Gerald Karner WeltblickPULS 24

Karners Weltblick: BRICS und der Ukraine-Krieg

Die sogenannten BRICS-Staaten versuchen die weltpolitische Gratwanderung, im Ukraine-Krieg zwischen dem Westen und Russland neutral zu bleiben. Das glückt unterschiedlich gut und birgt einige Probleme.

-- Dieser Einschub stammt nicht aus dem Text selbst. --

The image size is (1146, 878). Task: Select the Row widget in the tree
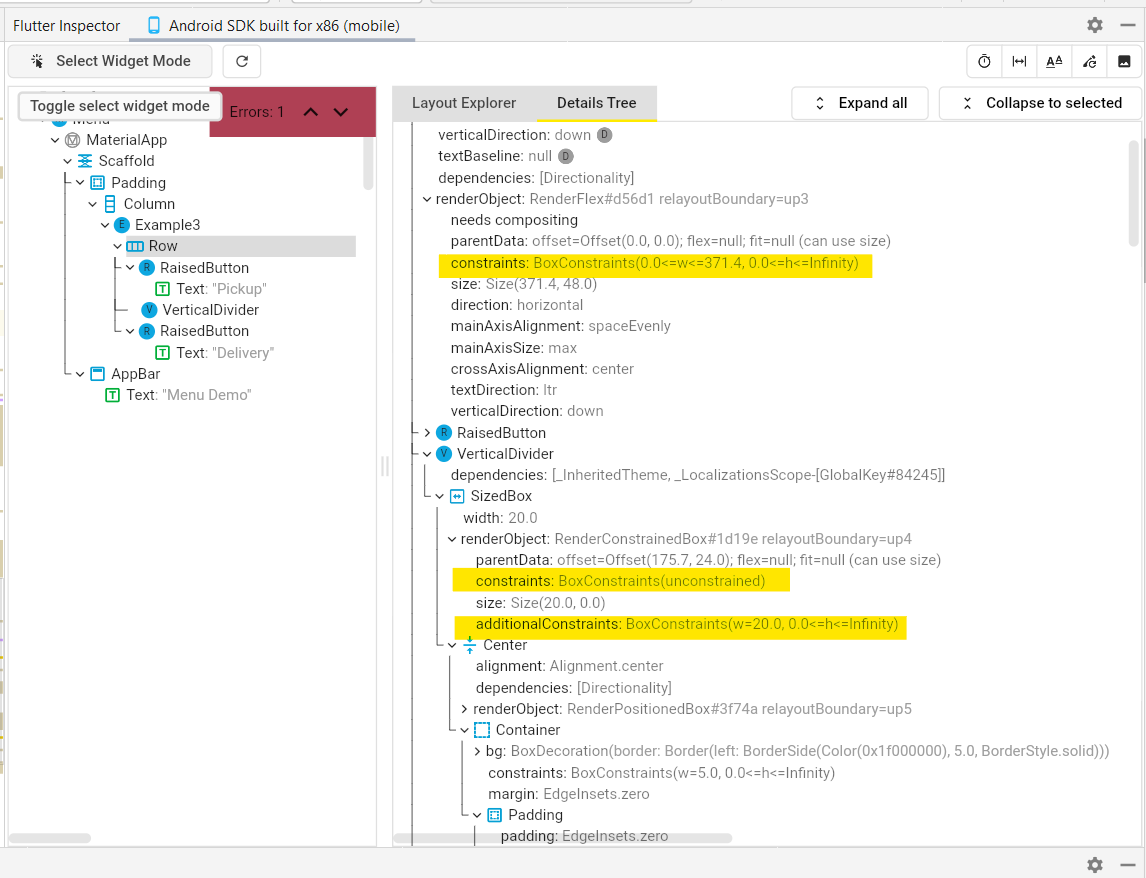161,245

Unter dem Akronym BRICS wird im Allgemeinen ein Koordinierungsformat der aufstrebenden Wirtschaftsmächte Brasilien, Russland, Indien, China und Südafrika verstanden, die sich zum Zeitpunkt der Gründung der Gruppe-im Jahr 2006 durch ein besonders hohes Wirtschaftswachstum auszeichneten. Vieles hat sich seither verändert: Während China und Indien weiterhin hohe Wachstumsraten von 6 bis 7 Prozent jährlich verzeichnen, stagnieren die Volkswirtschaften der anderen Länder der Gruppe oder schrumpfen sogar.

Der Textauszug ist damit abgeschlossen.